El origen musulmán de Madrid

La muralla árabe de Madrid

Magerit, es nombre árabe por el cual se conocía a la actual ciudad de Madrid. A pesar de existe una constancia de asentamientos irregulares anteriores, el reino de Al Andalus fue el fundador de la capital actual de España. Es imposible contar la historia de Madrid sin conocer su origen.

La ciudad fue fundada en el año 865, durante el mandato del Emir Muhammad I, hijo de Abder Rahman II. El Emir Muhammad I mando construir y fortificar la cuidad para defenderla de las amenazas de los reinos cristianos del norte. La ciudad era conocida como Magarit, que hacía referencia a la abundancia de agua (ríos y arroyos) y aguas submarinas en la zona.

Madrid desde sus orígenes tuvo un claro carácter militar. Estada rodeada por una muralla de aproximadamente dos kilómetros que protegía a la ciudadela (Aludayna). En la parte más elevada se encontraba el castillo o hisn, que contaba con un amplio patio de armas. La fortificación tenia una mezquita mayor o aljama, que se encontraría en el mismo lugar que la actual Catedral de la Almudena. Pegado a la fortificación estaba el albácar, el sitio donde vivía la población civil. Con el crecimiento de la población, al este y al sur de la muralla, se fueron construyendo mezquitas, cementerios y un tribunal de justicia o alamud.
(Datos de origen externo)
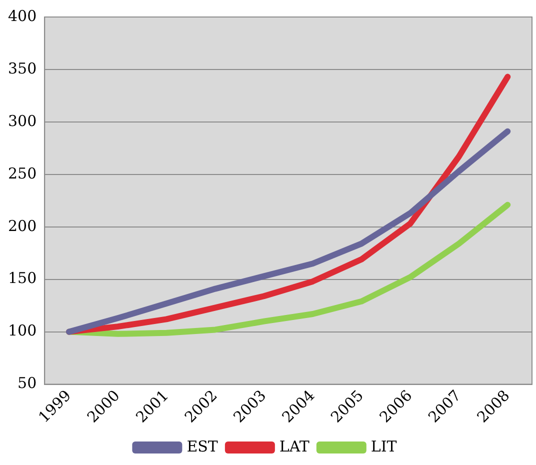 The height and width of the screenshot is (465, 536). I want to click on y-tick-label: 200, so click(22, 226).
La ciudad de Madrid perteneció al reino musulmán hasta el año 1085 en el que el rey de la tarifa de Toledo, Al Qadir, entregó los territorios al norte del Tajo a Alfonso VI. Entre ellos se encontraba Madrid.

En la actualidad, se siguen conservando restos de esa primera ciudad fortificada además de claros restos de la influencia musulmana en la ciudad. En el pleno centro de Madrid, junto al Palacio Real de Ópera, se han hallado múltiples restos de la fortificación.

Al oeste del Palacio Real, se encuentran los restos de la muralla que aquellos tiempos servían para defender la ciudad. Los restos se encontraron en el año 1.953, y al año siguiente fueron declarados Monumento Nacional. Hoy, se pueden visitar en la Cuesta de la Vega de Madrid, dentro del parque conocido como Parque del Emir Mohamed.

Siguiendo con el recorrido bajo el aparcamiento de Plaza de Oriente, se encontraron restos del sistema utilizado por los musulmanes para transportar el agua desde los pozos submarinos. Era un sistema novedoso para la época, que se inventó en Persia. Restos del mismo se pueden ver en el aparcamiento debajo del Palacio Real, así como dentro de la estación de metro de Ópera.

El paso de los musulmanes dejó su huella en la arquitectura y el arte posterior, conocido como arte mudéjar. Ejemplo del mismo se puede ver en el pleno centro de Madrid, en la Plaza de la Villa, en la Casa de los Lujanes, el edificio civil más antiguo conservado en Madrid. Entre sus características principales se encuentran las dos puertas de arco de herradura, una hecha solo de ladrillos y otra de dovelas de piedra. Estas características lo convierten en un edificio histórico único.

Los 800 años del período de Al Ándalus han dejado sus huellas no solo en el sur de España, como en Granada, Córdoba o Sevilla, sino que su influencia se puede observar en toda España, incluyendo en la actual capital, cuya historia es imposible de narrar sin comenzar con la influencia musulmana. Para las muchas personas que a pesar de haber estado en Madrid no se han fijado en estos detalles de suma importancia les invito a que, tras la pandemia de Covid-19, se animen a visitar estas maravillas del pasado y el presente de origen musulmán.